Mafalda Stasi provides an article on the subject of organizational learning. Her years in the Computer Writing and Research Lab provided a foundation for this work, as John continued to engage the lab in its own organizational learning, finding ways to support creative, even entrepreneurial projects and administrative structures.

Daniel Anderson provides a reflective essay, “Yes and Yes-and: Time in the Compshop,” recalling his relationship with John in the Computer Writing and Research Lab. It was a bond grounded in the intersection of language, technology, teaching, hypertext, and the
work of imagination in this new realm.

John loved his work with Honoria Starbuck on honoria in ciberspazio, the first internet opera. It was far ahead of its time. This cyberopera was performed with over 60 online contributors from all over the world, from 1994-97. The webtext of the opera is presented here.

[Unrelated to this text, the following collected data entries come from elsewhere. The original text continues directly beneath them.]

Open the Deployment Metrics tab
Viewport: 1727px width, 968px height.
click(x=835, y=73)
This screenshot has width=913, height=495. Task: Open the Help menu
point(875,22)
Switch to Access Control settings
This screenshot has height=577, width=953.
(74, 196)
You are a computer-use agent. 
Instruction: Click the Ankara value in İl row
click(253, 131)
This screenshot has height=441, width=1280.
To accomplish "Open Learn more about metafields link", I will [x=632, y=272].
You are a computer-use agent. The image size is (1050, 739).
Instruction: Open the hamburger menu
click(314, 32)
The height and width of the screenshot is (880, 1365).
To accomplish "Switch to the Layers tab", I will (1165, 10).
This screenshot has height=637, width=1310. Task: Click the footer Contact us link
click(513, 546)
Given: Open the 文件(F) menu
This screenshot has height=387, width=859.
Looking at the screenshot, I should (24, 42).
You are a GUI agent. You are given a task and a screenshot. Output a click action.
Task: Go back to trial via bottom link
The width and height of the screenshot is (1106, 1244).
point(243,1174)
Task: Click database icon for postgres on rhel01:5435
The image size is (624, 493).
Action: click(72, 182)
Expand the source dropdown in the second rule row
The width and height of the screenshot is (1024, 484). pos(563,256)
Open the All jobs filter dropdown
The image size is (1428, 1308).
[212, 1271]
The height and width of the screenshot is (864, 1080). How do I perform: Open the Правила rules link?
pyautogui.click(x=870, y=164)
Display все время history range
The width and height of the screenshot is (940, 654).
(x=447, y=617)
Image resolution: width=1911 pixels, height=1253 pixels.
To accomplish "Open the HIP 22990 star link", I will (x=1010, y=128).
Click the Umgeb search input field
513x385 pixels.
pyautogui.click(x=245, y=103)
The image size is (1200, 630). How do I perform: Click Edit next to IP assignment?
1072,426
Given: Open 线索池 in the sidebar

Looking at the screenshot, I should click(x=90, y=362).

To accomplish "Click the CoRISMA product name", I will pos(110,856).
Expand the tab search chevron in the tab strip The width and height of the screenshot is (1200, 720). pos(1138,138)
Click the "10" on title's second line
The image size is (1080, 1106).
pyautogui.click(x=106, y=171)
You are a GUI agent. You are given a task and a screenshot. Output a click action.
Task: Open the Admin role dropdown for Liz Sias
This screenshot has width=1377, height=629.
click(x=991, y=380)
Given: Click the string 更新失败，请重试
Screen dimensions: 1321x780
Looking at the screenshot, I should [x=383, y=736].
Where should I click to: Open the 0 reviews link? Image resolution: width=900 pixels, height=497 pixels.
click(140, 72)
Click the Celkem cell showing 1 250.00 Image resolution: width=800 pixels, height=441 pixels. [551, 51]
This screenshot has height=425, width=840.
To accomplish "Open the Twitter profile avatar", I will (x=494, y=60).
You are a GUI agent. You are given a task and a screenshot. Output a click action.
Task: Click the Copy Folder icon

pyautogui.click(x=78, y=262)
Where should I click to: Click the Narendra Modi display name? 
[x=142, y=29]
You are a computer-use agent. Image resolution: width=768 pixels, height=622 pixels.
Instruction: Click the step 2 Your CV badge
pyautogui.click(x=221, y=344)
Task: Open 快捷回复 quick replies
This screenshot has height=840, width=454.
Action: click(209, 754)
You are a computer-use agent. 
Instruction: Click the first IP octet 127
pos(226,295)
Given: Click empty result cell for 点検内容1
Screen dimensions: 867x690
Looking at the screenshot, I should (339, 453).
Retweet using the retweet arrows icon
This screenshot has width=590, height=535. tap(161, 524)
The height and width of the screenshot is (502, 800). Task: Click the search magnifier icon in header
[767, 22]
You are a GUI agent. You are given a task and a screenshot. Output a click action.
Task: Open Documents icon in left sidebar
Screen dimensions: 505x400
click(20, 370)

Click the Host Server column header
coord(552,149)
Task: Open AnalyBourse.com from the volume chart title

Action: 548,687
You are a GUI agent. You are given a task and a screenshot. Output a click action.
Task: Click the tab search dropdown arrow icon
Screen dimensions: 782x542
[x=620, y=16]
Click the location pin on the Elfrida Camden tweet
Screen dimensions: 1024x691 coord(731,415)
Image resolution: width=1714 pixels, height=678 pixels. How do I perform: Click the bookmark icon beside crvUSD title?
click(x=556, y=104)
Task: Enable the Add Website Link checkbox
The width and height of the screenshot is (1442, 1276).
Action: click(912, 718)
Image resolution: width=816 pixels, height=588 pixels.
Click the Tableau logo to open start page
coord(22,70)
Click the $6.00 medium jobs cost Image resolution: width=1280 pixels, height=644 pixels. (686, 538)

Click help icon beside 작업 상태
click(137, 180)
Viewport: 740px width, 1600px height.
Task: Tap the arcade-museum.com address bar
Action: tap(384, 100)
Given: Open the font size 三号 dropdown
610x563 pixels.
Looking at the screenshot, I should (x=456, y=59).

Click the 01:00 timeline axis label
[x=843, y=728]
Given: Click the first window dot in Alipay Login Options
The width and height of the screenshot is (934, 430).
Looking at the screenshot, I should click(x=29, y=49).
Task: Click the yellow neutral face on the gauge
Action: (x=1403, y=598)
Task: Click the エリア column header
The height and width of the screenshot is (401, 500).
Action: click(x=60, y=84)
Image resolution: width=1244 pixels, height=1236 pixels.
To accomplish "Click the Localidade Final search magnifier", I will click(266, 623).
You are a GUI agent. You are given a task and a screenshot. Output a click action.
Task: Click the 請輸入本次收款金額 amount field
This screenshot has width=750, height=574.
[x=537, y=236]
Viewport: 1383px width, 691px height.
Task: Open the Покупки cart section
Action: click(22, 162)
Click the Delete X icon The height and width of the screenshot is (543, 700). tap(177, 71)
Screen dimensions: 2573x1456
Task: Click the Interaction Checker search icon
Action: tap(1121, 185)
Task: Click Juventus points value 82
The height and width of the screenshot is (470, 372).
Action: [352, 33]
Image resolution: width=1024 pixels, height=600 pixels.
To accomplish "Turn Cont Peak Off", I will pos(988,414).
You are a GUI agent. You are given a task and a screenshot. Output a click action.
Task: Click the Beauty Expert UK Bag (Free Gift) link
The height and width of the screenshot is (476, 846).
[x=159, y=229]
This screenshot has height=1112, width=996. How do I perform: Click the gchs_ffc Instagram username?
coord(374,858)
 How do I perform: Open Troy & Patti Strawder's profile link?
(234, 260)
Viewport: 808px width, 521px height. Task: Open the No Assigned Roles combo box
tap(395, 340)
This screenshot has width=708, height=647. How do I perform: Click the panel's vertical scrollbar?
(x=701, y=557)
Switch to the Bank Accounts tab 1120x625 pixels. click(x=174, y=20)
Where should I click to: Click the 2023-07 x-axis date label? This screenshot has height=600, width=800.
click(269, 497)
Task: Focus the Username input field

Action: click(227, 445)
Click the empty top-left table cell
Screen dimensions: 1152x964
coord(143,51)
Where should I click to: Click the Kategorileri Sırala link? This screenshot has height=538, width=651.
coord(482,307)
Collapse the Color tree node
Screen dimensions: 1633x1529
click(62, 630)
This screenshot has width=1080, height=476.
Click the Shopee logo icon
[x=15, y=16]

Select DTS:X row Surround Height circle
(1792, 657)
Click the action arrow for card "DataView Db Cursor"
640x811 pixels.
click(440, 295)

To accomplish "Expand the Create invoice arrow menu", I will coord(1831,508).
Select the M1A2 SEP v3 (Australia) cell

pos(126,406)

John’s playfulness and spirit of adventure are at the heart of the MOO/webtext of Albert Rouzie and Raymond Watkins: “A Sustainable Culture: John Slatin’s Ludic Pedagogy.” Their conversation ranged across diverse topics in just the way that Slatin celebrated, including Hypertext, MOOs, Interchange, authority, play, persuasion, New Media, cultural capital, progressive education, blogs, digital technology, slow reading, Open Source, cloud computing, and Twitter.

The issue concludes with an interview with John Slatin’s wife Anna, who reflects on their personal journey together and the many activities and organizations they were engaged with in such lively ways.

This remarkable collection demonstrates some of the many facets of John’s diamond-clear brilliance, and the high intellectual standards he fostered in his students. John was never happier than when he was teaching, never more generous than he was with his students. He had extraordinarily high standards because he had great confidence and trust in the whole process of teaching and learning, and in the capacities of students. In return, his students tackled the most challenging intellectual projects with dedication and creativity. It was a great pleasure to observe and learn from him, and a wrenching loss that he left us so soon. Yet even in his long, tortured battle with leukemia he was teaching us through his blog, the Leukemia Letters. He was truly a master teacher, and the proof is in the success of his students and their rich, abundant lives.